Kerr, PEPCON may be Superfund sites
Monday, Sept. 28, 1998 | 10:51 a.m.
The federal Environmental Protection Agency is considering action under the Superfund law for two Southern Nevada industrial sites that are contaminating the Colorado River with the rocket fuel booster perchlorate.
Scientists are concerned that perchlorate contaminating the Colorado River could affect 23 million people drawing water to drink and grow crops.
The EPA is evaluating Kerr McGee Chemical Corp. and the former Pacific Engineering & Production Company for possible remedial action to clean up contamination from production of ammonium perchlorate at the companies' sites in Henderson, said Randy Wittorp of the EPA Region 9 office in San Francisco.
Perchlorate levels were found in Lake Mead ranging from 16 parts per billion to 6 parts per billion. Southern California's Metropolitan Water District discovered perchlorate a year ago in its water supply from the Colorado River at 8 parts per billion.
California state health officials set a guideline of 18 parts per billion for drinking water. There is no national standard for perchlorate in drinking water and Nevada has not set any health guidelines.
In order to qualify for the Superfund federal cleanup program, the sites have to make the National Priorities List, Wittorp said. "At this time, they are not on the list," he said.
Perchlorate has been found in drinking and well water sources in Nevada, California and Utah. Scientists are studying long-term exposure to the chemical which dissolves in water and can slow growth by interfering with the thyroid gland. Perchlorate has been used to treat overactive thyroids, a disease called hyperthyroidism.
In extreme high doses in humans, perchlorate has caused blood diseases and even death.
The U.S. Department of Defense, the EPA and state environmental agencies are working together to determine perchlorate's effects from two studies in rats.
The Nevada Division of Environmental Protection is overseeing plans to contain ground water contaminated with perchlorate that has left Kerr McGee and PEPCON properties.
Brenda Pohlmann, in charge of the perchlorate cleanup project for NDEP, said the state plans to continue working on the cleanup that includes a containment pond and research on plans to eliminate the chemical from the water at the Kerr McGee site.
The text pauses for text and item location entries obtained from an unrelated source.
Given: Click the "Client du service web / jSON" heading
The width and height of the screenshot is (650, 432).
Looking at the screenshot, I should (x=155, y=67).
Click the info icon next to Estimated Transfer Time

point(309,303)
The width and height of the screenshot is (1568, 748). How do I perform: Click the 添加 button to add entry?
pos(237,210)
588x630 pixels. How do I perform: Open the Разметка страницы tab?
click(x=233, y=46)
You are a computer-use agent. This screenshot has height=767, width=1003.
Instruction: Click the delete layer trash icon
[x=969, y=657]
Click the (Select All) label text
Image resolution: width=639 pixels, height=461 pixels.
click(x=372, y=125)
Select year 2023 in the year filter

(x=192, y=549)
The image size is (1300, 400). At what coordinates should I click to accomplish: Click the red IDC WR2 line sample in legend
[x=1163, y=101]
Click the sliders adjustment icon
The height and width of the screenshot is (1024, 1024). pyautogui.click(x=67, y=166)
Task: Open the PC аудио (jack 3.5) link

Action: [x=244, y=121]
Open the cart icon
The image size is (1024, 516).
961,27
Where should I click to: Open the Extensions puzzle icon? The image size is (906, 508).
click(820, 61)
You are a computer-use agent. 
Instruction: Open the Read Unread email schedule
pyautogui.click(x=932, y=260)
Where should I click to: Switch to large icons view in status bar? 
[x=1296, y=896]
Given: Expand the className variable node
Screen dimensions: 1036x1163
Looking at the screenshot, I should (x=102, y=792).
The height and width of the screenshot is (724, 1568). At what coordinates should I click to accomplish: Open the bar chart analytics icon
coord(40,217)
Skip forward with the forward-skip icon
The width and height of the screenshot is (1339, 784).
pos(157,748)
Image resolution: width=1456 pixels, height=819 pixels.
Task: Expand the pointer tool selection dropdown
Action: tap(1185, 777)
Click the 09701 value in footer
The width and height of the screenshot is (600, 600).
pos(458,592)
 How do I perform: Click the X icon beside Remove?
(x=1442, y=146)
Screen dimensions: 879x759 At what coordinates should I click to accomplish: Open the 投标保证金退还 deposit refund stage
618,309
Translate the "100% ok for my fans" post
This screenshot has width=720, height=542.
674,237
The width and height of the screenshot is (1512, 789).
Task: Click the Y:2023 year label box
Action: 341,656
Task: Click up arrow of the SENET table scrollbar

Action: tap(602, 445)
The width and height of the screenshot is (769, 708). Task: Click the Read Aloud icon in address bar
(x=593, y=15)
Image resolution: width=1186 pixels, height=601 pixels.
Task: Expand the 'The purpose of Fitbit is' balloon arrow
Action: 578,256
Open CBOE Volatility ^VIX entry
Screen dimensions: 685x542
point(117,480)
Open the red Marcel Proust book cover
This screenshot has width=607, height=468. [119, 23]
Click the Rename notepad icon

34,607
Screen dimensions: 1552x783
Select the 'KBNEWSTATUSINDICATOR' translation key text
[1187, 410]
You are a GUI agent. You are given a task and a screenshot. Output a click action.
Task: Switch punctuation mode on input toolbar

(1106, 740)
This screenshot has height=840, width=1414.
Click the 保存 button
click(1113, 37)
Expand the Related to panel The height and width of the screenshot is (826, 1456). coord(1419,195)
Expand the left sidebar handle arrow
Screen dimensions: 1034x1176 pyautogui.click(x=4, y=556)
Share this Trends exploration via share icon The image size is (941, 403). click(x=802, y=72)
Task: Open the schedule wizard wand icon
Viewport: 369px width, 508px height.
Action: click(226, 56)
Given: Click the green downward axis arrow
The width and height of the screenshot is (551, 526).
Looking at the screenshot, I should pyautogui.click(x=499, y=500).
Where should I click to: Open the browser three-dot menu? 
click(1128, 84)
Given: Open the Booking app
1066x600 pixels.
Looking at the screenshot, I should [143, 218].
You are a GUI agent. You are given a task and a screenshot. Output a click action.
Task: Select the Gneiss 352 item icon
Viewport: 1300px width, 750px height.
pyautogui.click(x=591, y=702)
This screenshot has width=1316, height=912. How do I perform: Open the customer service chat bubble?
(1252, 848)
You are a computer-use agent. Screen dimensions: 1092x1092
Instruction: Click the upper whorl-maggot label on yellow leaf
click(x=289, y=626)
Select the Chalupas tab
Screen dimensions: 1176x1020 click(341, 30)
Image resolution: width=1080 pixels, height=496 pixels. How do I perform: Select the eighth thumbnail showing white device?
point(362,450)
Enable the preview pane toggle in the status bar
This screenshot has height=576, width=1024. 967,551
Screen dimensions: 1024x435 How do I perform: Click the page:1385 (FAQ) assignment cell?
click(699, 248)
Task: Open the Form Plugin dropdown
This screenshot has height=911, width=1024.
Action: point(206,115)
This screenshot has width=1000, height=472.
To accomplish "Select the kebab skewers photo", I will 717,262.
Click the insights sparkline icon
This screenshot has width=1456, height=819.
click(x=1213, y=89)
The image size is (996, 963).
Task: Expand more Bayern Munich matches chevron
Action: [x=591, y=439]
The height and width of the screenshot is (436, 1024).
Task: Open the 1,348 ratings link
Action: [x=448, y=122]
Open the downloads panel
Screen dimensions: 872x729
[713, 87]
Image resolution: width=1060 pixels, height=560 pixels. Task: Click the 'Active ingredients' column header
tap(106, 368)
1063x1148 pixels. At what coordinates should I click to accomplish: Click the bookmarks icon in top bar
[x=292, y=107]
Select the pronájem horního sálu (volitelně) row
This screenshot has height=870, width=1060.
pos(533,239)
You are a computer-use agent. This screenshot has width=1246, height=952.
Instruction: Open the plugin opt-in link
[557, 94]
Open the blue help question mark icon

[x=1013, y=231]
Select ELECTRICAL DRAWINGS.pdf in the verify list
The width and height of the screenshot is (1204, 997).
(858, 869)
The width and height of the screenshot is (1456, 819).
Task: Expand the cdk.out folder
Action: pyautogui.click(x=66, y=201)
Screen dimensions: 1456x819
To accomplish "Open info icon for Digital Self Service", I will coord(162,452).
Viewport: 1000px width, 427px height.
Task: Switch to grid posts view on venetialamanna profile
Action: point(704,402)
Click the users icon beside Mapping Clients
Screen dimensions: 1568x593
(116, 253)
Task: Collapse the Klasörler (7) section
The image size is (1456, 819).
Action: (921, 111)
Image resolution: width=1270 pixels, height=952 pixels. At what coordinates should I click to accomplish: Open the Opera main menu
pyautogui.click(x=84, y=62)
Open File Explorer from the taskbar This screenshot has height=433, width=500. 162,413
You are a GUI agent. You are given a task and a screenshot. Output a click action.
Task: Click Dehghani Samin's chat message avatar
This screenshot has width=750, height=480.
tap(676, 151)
Both Kerr McGee and PEPCON conducted ground water tests and mapped the paths where perchlorate could flow.
The state met with EPA officials recently, she said. "The state remains in charge," she said.
PEPCON blew up in 1988. The company is now known as American Pacific Corp. and moved its operations west of Cedar City, Utah, in 1989.
The EPA investigated the PEPCON explosion that destroyed the plant and chose to leave the responsibility for cleaning up the site to the state, Pohlmann said.